Las amas de casa occidentales, y los perplejos parlamentarios que poblaban las Cámaras de los Lores y de los Comunes, nunca acabaron de entender qué había visto Eduardo en la señora Simpson. En el Reino Unido la opinión pública estaba conmocionada. ¿Cómo se ha podido enamorar de tal adefesio?

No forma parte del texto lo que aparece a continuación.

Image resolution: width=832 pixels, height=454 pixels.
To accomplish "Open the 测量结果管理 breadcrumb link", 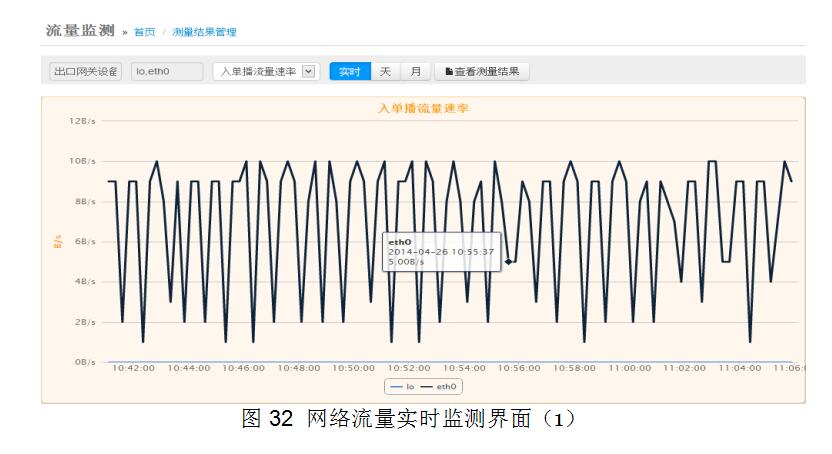I will [204, 33].
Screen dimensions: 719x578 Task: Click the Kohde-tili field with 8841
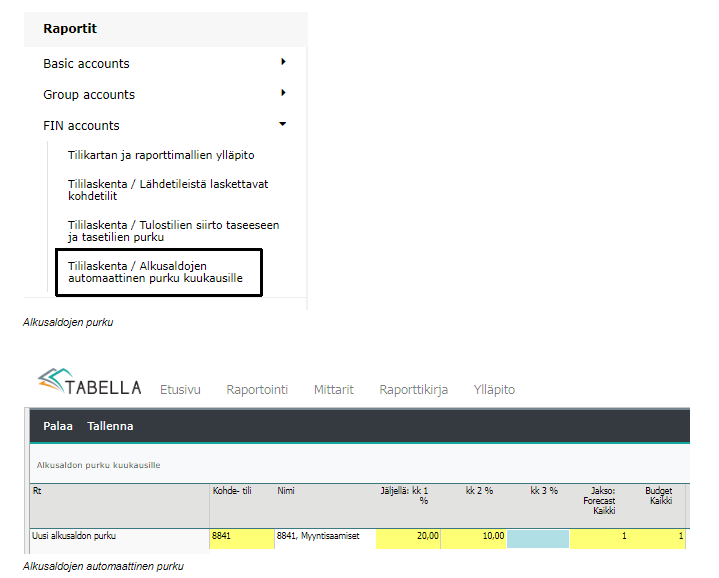(x=240, y=537)
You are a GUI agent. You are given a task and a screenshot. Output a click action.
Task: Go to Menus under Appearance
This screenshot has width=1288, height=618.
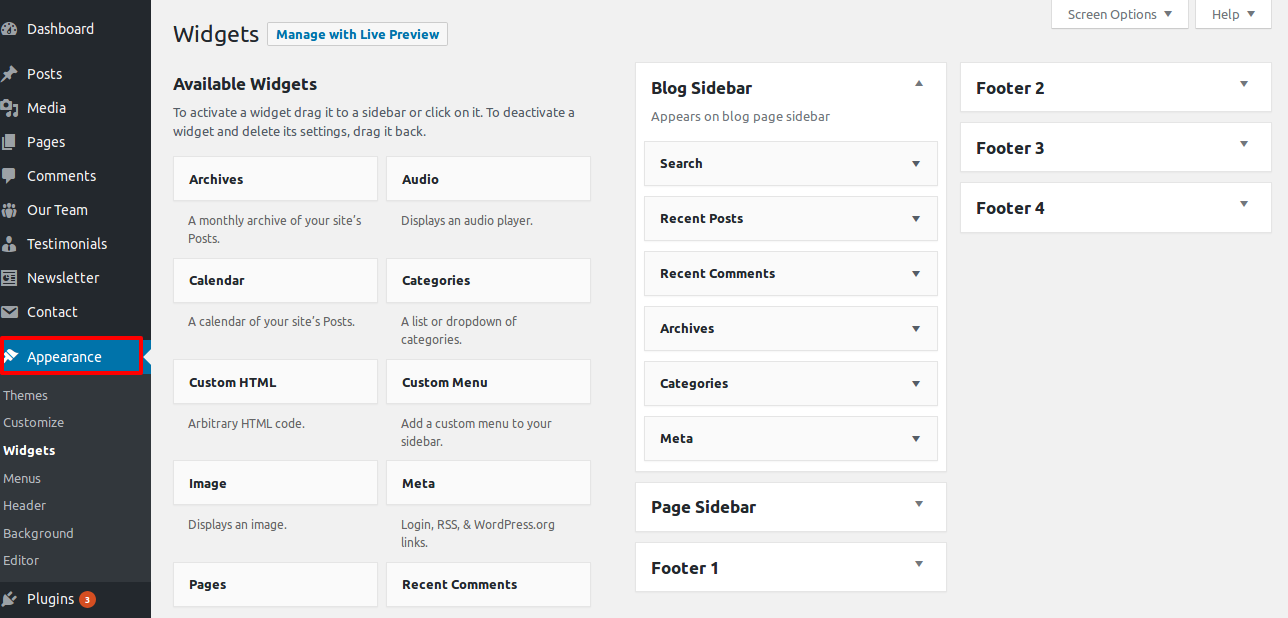coord(22,478)
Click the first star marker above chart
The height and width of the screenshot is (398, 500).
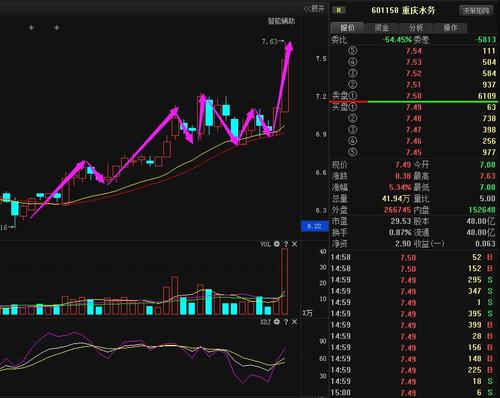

¿Cuál era el misterio de la fascinación de Eduardo por la esperpéntica americana? A poco se divulgó que el secreto de la divorciada era de índole sexual y radicaba en su maestría con el Cleopatra's grip. En inglés, grip es «asir con fuerza», «agarrar firmemente», «apretar», incluso «absorben). El apretón de Cleopatra, quizá sea más exacto denominarlo la presa de Cleopatra, tomando prestado un término de la lucha libre, consistía en el dominio por la señora Simpson del músculo de la vagina que podía contraer y aflojar a voluntad elevando hasta el séptimo cielo los goces sexuales de su pareja. Éste era el secreto de la fascinación del duque de Windsor, la prenda por la que, sin dudarlo un segundo, Eduardo VIII había renunciado al trono. Tal habilidad asociada al nombre de Cleopatra lo explicaba todo. Como diría un castizo, el duque de Windsor estaba encoñado. Una leve contracción de su poderosa vagina suministraba a aquella americana feílla el punto de apoyo en que, haciendo poderosa palanca, podía conmover los cimientos del Imperio Británico, casi tanto como decir mover el mundo.